Saved data entries
==========

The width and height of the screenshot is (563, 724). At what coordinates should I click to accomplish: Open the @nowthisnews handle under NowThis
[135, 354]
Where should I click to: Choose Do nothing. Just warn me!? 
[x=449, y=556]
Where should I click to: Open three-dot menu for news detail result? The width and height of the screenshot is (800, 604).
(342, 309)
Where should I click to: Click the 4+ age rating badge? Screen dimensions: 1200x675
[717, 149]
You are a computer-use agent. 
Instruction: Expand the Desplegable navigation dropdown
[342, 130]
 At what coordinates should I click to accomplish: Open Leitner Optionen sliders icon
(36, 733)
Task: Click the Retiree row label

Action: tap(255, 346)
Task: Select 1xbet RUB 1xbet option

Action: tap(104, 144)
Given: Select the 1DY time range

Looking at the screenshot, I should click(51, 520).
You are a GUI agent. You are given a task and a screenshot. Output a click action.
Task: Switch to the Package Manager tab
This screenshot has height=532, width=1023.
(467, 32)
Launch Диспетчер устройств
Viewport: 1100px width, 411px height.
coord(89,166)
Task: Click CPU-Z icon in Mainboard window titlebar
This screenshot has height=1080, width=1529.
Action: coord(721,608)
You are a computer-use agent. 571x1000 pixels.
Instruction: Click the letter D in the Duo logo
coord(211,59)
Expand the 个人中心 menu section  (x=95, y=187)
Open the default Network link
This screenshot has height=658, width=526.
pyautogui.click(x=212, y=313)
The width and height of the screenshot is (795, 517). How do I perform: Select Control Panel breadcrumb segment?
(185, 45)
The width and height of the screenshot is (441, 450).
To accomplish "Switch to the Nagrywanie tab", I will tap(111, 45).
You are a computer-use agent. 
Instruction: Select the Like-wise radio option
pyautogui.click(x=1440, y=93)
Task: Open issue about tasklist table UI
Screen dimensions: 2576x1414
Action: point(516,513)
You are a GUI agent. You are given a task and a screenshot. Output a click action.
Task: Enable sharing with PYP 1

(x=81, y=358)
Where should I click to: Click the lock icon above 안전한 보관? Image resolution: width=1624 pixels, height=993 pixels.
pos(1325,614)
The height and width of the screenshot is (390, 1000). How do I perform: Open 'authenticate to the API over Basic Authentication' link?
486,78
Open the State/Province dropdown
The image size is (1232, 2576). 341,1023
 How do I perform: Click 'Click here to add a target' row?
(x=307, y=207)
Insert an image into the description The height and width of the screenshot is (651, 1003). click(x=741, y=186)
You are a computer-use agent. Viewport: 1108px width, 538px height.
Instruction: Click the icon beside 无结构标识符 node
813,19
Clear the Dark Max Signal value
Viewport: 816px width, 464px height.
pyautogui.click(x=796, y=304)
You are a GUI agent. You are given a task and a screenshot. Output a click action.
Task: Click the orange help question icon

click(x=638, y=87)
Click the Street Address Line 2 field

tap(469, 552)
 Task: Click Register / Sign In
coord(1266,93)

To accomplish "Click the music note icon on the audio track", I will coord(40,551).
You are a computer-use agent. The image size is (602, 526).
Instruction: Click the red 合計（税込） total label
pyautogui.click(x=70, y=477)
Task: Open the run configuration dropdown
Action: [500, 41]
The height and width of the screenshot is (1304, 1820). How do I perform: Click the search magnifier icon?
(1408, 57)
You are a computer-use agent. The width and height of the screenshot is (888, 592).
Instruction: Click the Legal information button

==========

WORK TO COMPLETE:
Copy down every record, keeping each one exact.

TASK SOLUTION:
The width and height of the screenshot is (563, 724). At what coordinates should I click to accomplish: Open the @nowthisnews handle under NowThis
[135, 354]
Where should I click to: Choose Do nothing. Just warn me!? 
[x=449, y=556]
Where should I click to: Open three-dot menu for news detail result? The width and height of the screenshot is (800, 604).
(342, 309)
Where should I click to: Click the 4+ age rating badge? Screen dimensions: 1200x675
[717, 149]
You are a computer-use agent. 
Instruction: Expand the Desplegable navigation dropdown
[342, 130]
 At what coordinates should I click to accomplish: Open Leitner Optionen sliders icon
(36, 733)
Task: Click the Retiree row label

Action: tap(255, 346)
Task: Select 1xbet RUB 1xbet option

Action: tap(104, 144)
Given: Select the 1DY time range

Looking at the screenshot, I should click(51, 520).
You are a GUI agent. You are given a task and a screenshot. Output a click action.
Task: Switch to the Package Manager tab
This screenshot has height=532, width=1023.
(467, 32)
Launch Диспетчер устройств
Viewport: 1100px width, 411px height.
coord(89,166)
Task: Click CPU-Z icon in Mainboard window titlebar
This screenshot has height=1080, width=1529.
Action: coord(721,608)
You are a computer-use agent. 571x1000 pixels.
Instruction: Click the letter D in the Duo logo
coord(211,59)
Expand the 个人中心 menu section  (x=95, y=187)
Open the default Network link
This screenshot has height=658, width=526.
pyautogui.click(x=212, y=313)
The width and height of the screenshot is (795, 517). How do I perform: Select Control Panel breadcrumb segment?
(185, 45)
The width and height of the screenshot is (441, 450).
To accomplish "Switch to the Nagrywanie tab", I will tap(111, 45).
You are a computer-use agent. 
Instruction: Select the Like-wise radio option
pyautogui.click(x=1440, y=93)
Task: Open issue about tasklist table UI
Screen dimensions: 2576x1414
Action: point(516,513)
You are a GUI agent. You are given a task and a screenshot. Output a click action.
Task: Enable sharing with PYP 1

(x=81, y=358)
Where should I click to: Click the lock icon above 안전한 보관? Image resolution: width=1624 pixels, height=993 pixels.
pos(1325,614)
The height and width of the screenshot is (390, 1000). How do I perform: Open 'authenticate to the API over Basic Authentication' link?
486,78
Open the State/Province dropdown
The image size is (1232, 2576). 341,1023
 How do I perform: Click 'Click here to add a target' row?
(x=307, y=207)
Insert an image into the description The height and width of the screenshot is (651, 1003). click(x=741, y=186)
You are a computer-use agent. Viewport: 1108px width, 538px height.
Instruction: Click the icon beside 无结构标识符 node
813,19
Clear the Dark Max Signal value
Viewport: 816px width, 464px height.
pyautogui.click(x=796, y=304)
You are a GUI agent. You are given a task and a screenshot. Output a click action.
Task: Click the orange help question icon

click(x=638, y=87)
Click the Street Address Line 2 field

tap(469, 552)
 Task: Click Register / Sign In
coord(1266,93)

To accomplish "Click the music note icon on the audio track", I will coord(40,551).
You are a computer-use agent. The image size is (602, 526).
Instruction: Click the red 合計（税込） total label
pyautogui.click(x=70, y=477)
Task: Open the run configuration dropdown
Action: [500, 41]
The height and width of the screenshot is (1304, 1820). How do I perform: Click the search magnifier icon?
(1408, 57)
You are a computer-use agent. The width and height of the screenshot is (888, 592).
Instruction: Click the Legal information button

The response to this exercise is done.